**What you have to do**
Look through the material below and copy every line containing the word "will".

**Extracted information**
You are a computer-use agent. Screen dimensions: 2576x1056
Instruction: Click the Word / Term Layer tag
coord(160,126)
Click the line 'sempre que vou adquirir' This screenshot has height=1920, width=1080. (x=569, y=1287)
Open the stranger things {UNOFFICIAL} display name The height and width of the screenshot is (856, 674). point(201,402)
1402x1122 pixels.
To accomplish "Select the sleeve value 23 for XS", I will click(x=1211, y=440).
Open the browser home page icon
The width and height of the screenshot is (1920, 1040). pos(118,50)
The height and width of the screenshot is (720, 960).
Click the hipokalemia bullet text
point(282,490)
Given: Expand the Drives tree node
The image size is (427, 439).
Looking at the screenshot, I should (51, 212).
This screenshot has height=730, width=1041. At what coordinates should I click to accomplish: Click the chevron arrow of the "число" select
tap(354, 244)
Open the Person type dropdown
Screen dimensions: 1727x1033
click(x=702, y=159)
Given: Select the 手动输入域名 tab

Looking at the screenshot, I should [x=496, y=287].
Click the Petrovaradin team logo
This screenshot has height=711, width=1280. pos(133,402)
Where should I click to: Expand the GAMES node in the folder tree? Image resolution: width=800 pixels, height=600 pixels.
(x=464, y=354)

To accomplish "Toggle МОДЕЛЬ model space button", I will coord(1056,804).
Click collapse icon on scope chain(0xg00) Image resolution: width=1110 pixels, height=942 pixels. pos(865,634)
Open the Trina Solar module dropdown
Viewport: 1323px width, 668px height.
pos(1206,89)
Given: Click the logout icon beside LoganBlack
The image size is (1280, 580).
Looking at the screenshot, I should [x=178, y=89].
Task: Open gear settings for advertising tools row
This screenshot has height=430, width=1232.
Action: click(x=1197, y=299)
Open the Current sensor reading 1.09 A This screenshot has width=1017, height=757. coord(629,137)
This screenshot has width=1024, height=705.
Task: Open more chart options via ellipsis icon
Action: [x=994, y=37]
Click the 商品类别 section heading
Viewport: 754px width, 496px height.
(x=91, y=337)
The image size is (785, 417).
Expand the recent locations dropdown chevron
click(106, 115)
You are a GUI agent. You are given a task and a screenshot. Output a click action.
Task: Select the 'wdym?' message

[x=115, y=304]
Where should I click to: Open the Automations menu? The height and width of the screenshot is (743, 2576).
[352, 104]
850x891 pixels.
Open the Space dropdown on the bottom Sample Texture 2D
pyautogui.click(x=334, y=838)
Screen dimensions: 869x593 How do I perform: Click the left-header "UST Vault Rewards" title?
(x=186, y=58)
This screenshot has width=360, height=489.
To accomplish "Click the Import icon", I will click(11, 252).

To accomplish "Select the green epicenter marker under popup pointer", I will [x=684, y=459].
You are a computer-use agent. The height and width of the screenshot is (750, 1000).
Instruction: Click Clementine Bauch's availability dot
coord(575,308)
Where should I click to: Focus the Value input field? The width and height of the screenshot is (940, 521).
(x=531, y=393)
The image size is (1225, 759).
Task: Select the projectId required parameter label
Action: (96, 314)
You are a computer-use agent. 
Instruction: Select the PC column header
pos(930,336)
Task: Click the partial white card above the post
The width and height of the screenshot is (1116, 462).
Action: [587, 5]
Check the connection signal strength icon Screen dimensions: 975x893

**Written answer**
To accomplish "Select the sleeve value 23 for XS", I will click(x=1211, y=440).
To accomplish "Toggle МОДЕЛЬ model space button", I will coord(1056,804).
To accomplish "Click the Import icon", I will click(11, 252).
To accomplish "Select the green epicenter marker under popup pointer", I will [x=684, y=459].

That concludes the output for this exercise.